DATA SUPPLIED
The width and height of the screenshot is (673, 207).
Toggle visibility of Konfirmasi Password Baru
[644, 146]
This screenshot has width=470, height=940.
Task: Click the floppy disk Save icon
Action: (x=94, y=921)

WHAT THE TASK REQUIRES
From the first line to the last, copy every record exactly.

PROBLEM SOLUTION
The width and height of the screenshot is (673, 207).
Toggle visibility of Konfirmasi Password Baru
[644, 146]
This screenshot has width=470, height=940.
Task: Click the floppy disk Save icon
Action: (x=94, y=921)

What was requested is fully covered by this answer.